• [Supplied records]
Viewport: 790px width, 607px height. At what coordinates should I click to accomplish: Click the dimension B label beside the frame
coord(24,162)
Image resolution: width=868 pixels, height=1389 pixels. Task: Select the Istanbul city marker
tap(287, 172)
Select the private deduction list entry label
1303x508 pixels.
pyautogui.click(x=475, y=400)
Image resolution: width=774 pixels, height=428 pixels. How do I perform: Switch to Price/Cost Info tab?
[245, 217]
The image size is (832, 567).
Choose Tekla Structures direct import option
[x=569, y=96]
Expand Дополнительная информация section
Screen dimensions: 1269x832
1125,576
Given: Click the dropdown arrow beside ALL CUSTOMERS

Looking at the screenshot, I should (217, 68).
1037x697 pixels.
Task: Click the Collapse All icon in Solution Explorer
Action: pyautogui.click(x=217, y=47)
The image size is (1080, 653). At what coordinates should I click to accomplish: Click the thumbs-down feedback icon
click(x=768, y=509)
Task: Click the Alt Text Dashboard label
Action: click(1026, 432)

• [Assignment] Word for word, restate the whole of the material above.

• [Written solution]
Viewport: 790px width, 607px height. At what coordinates should I click to accomplish: Click the dimension B label beside the frame
coord(24,162)
Image resolution: width=868 pixels, height=1389 pixels. Task: Select the Istanbul city marker
tap(287, 172)
Select the private deduction list entry label
1303x508 pixels.
pyautogui.click(x=475, y=400)
Image resolution: width=774 pixels, height=428 pixels. How do I perform: Switch to Price/Cost Info tab?
[245, 217]
The image size is (832, 567).
Choose Tekla Structures direct import option
[x=569, y=96]
Expand Дополнительная информация section
Screen dimensions: 1269x832
1125,576
Given: Click the dropdown arrow beside ALL CUSTOMERS

Looking at the screenshot, I should (217, 68).
1037x697 pixels.
Task: Click the Collapse All icon in Solution Explorer
Action: pyautogui.click(x=217, y=47)
The image size is (1080, 653). At what coordinates should I click to accomplish: Click the thumbs-down feedback icon
click(x=768, y=509)
Task: Click the Alt Text Dashboard label
Action: click(1026, 432)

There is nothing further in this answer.